▸ Exercise data:
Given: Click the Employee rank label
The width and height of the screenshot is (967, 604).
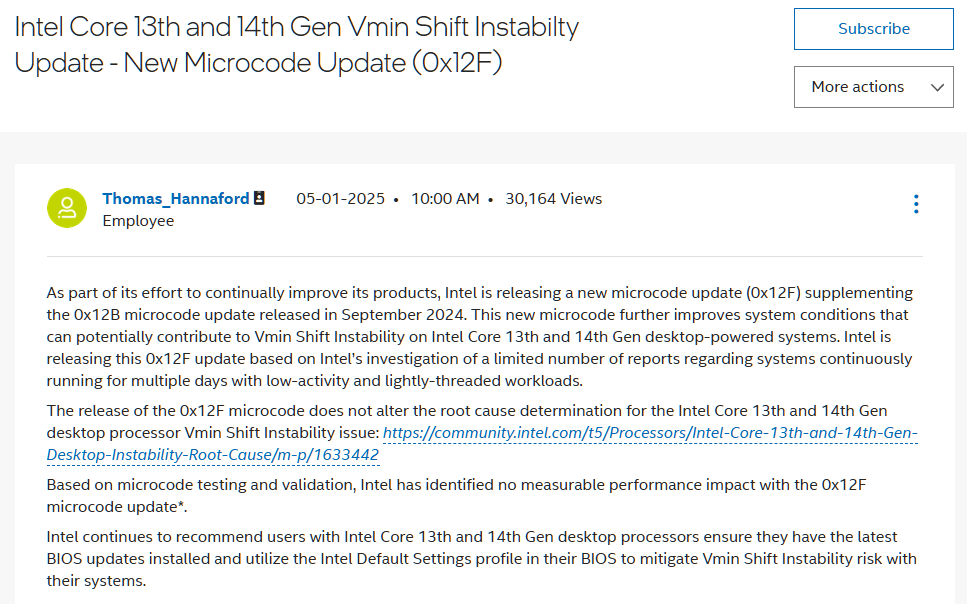Looking at the screenshot, I should (138, 221).
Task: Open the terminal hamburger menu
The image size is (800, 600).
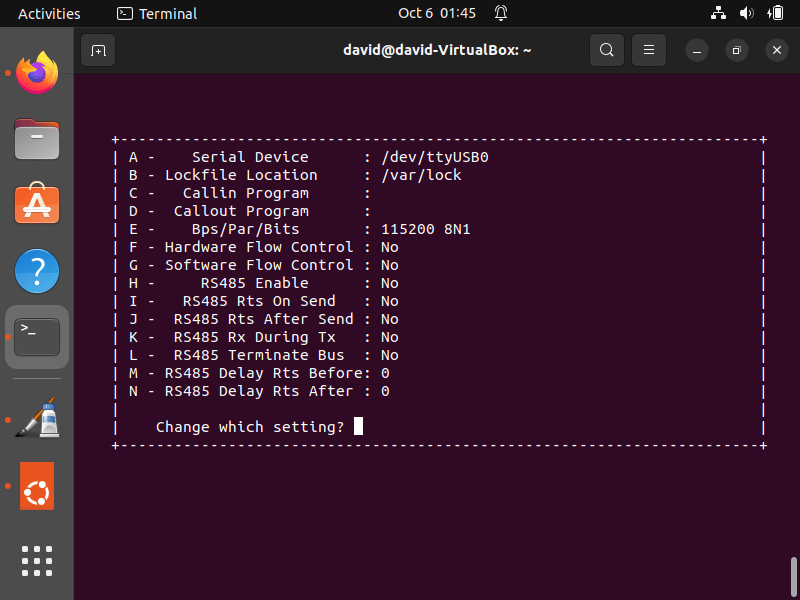Action: click(647, 50)
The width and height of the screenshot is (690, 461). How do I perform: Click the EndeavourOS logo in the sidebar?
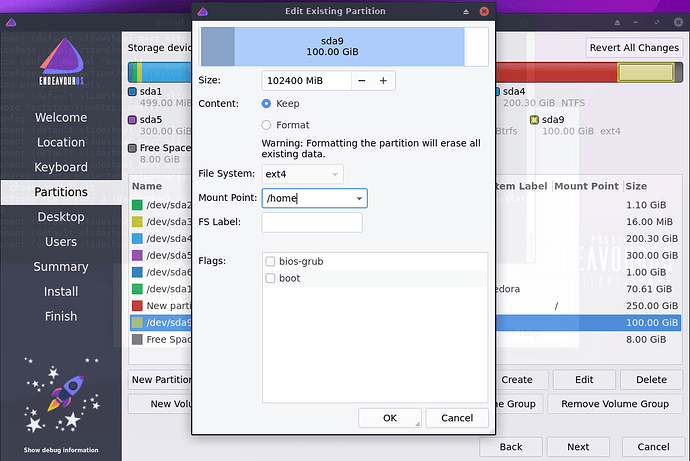pyautogui.click(x=61, y=67)
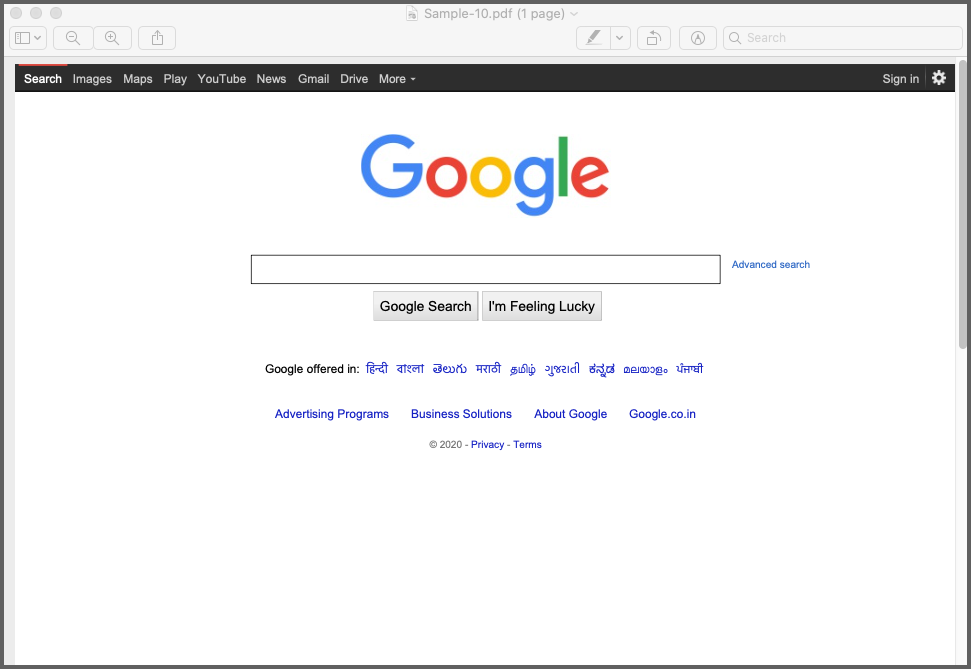Open the Advanced search link

pyautogui.click(x=770, y=265)
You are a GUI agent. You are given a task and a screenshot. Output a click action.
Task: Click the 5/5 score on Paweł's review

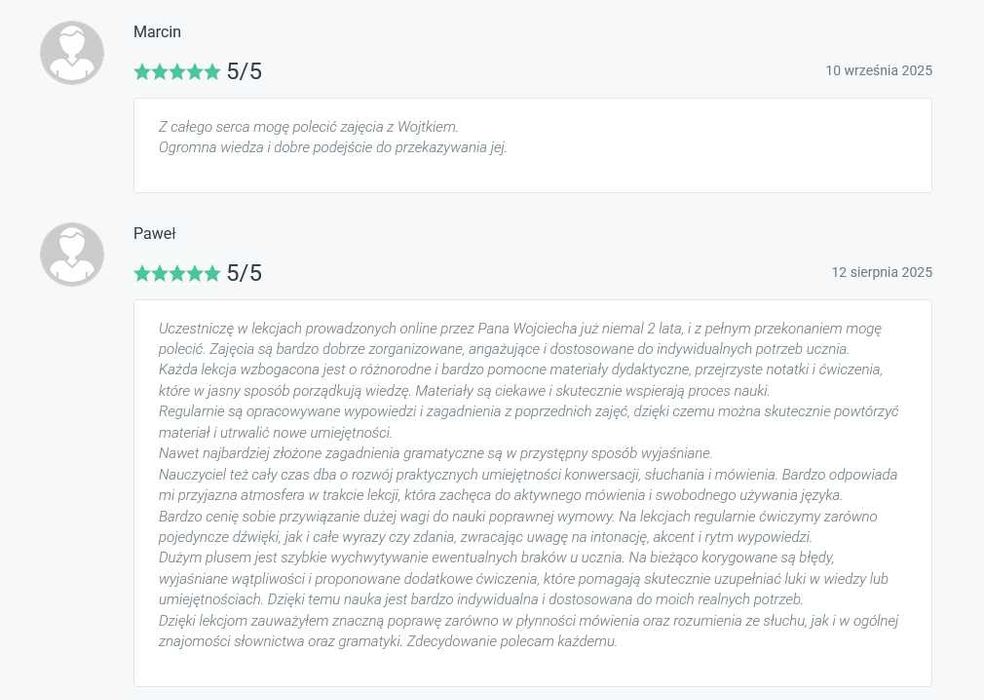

▸ Problem to work on: Rewrite the records starting with the line containing "You are a GUI" and going on through the end of the records, changing "review" to "rating" and leaving everything else as it is. Leave the pictures out of your answer.

▸ Written reply:
You are a GUI agent. You are given a task and a screenshot. Output a click action.
Task: Click the 5/5 score on Paweł's rating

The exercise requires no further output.